De l’autre côté de la colline de la popularité, il y a cette pauvre Winona Ryder, représentante d’une génération X  qui est celle de Mike et El dans le film (elle a eu 12 ans en 1983, ce qui nous ramène à son rapport caché avec El, voir post 1). Quand j’ai tapé Winona et Stranger things », le premier article sur lequel je suis tombé était franchement injurieux. On y insinue qu’elle n’est plus trop dans le coup. Sa prestation est certes magnifique (« great ») mais ce n’est sûrement pas un comeback à la Travolta/Pulp fiction (cela fait de nombreuses années qu’elle ne fait plus de film). On parle de son incapacité à utiliser les technologies et les réseaux sociaux, et de son désintérêt pour le jeu de la popularité. Y sont évoquées ses nombreuses hospitalisations pour dépression, et son instabilité psychique actuelle est insidieusement soulignée, laissant ainsi entendre qu’elle devrait peut-être retourner bientôt à l’hôpital…
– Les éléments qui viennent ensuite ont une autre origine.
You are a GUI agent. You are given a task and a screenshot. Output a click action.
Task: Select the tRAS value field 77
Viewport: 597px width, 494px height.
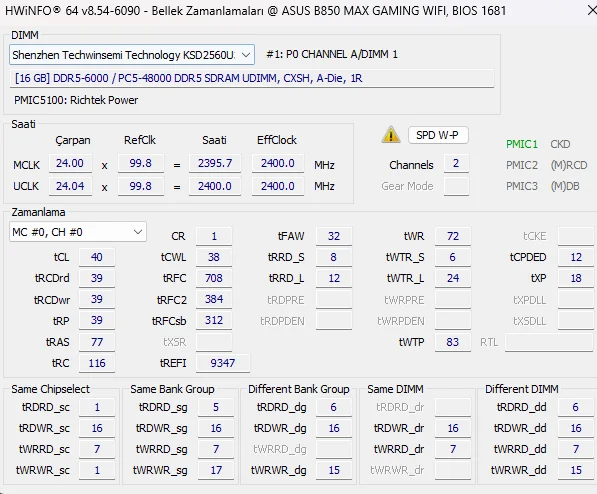pyautogui.click(x=97, y=342)
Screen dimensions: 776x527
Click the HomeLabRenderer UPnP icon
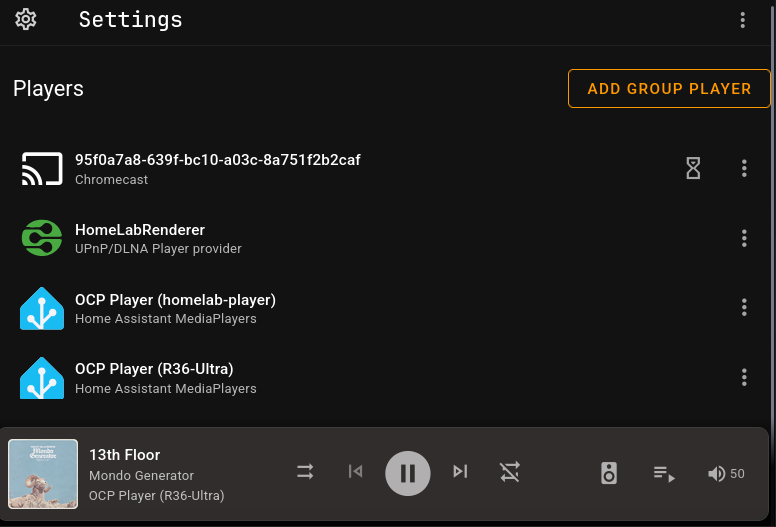pos(42,238)
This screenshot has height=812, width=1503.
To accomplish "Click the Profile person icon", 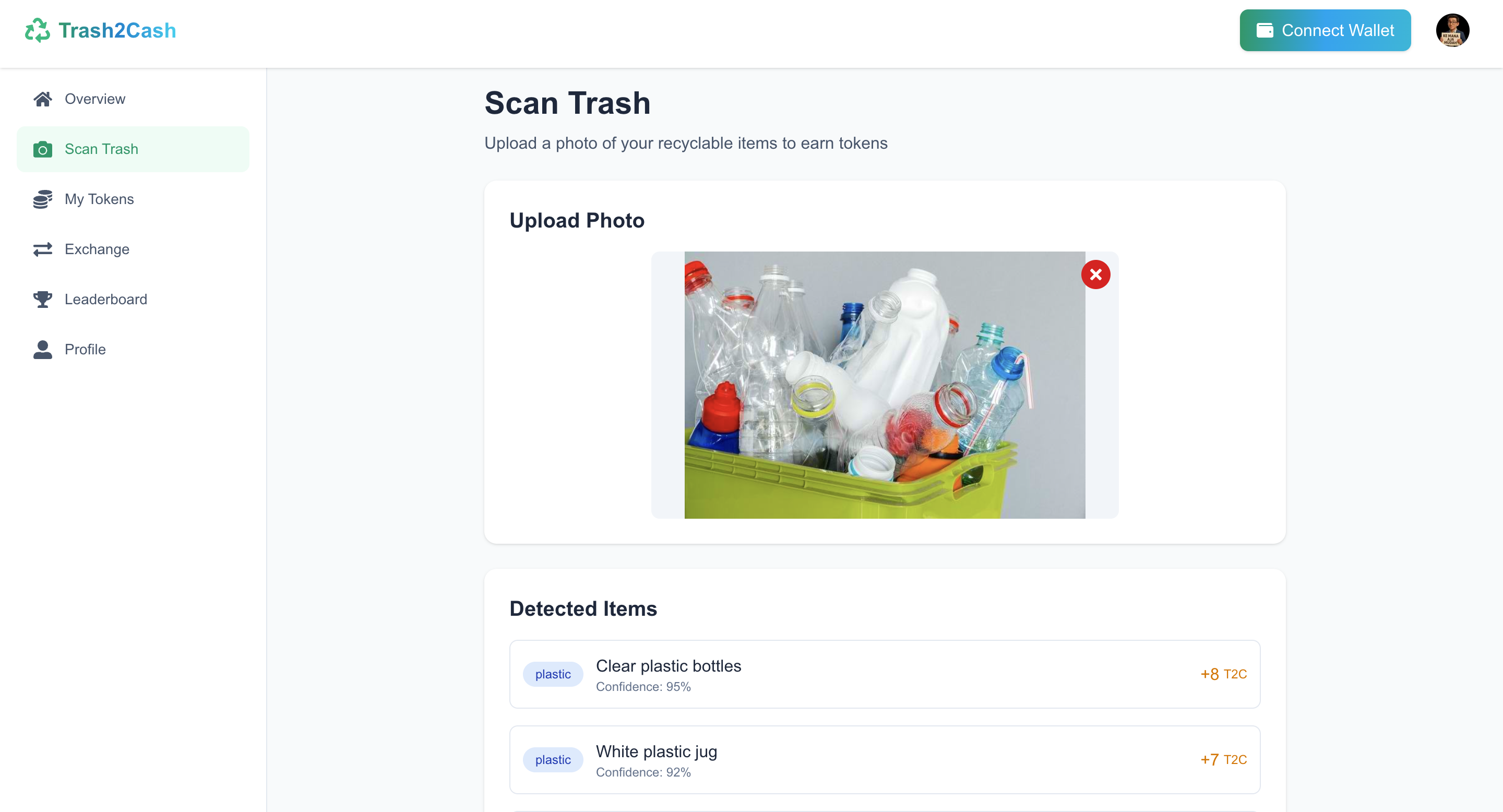I will click(43, 350).
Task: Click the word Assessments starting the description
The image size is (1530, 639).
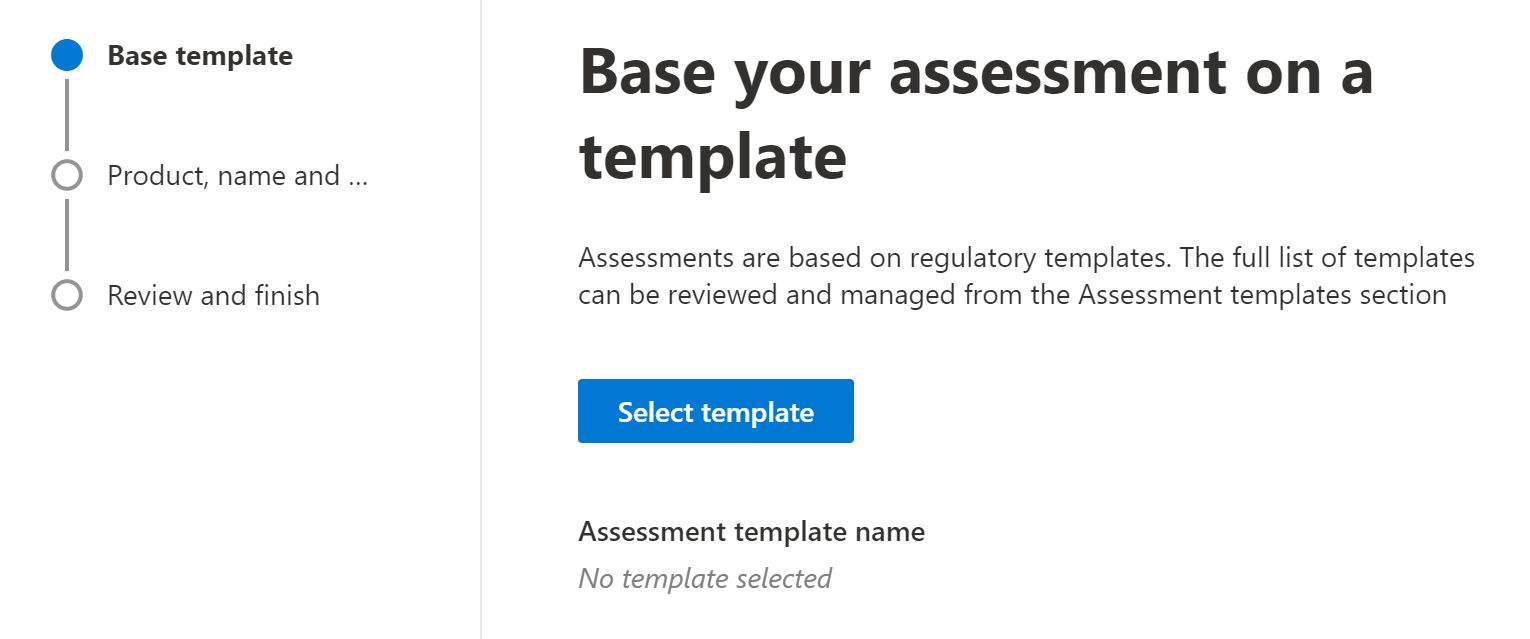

Winona, c’est le nerd inversé. Elle a connu les feux de la gloire jeune, suivant le chemin de Tom cruise, des « filles cool », comme Nancy. Elle a été une star de cinéma, et la voici maintenant complètement déboussolée et rejetée comme un nerd, mais elle, c’est une femme de 45 ans, et à Hollywood, c’est trop tard . C’est la cigale quand la bise est venue.

En conclusion, en jouant Joyce, elle joue un peu son propre rôle de femme instable au bord de la décompensation. Et être obligé de faire semblant de faire semblant, c’est sans doute aussi une forme subtile de Double bind.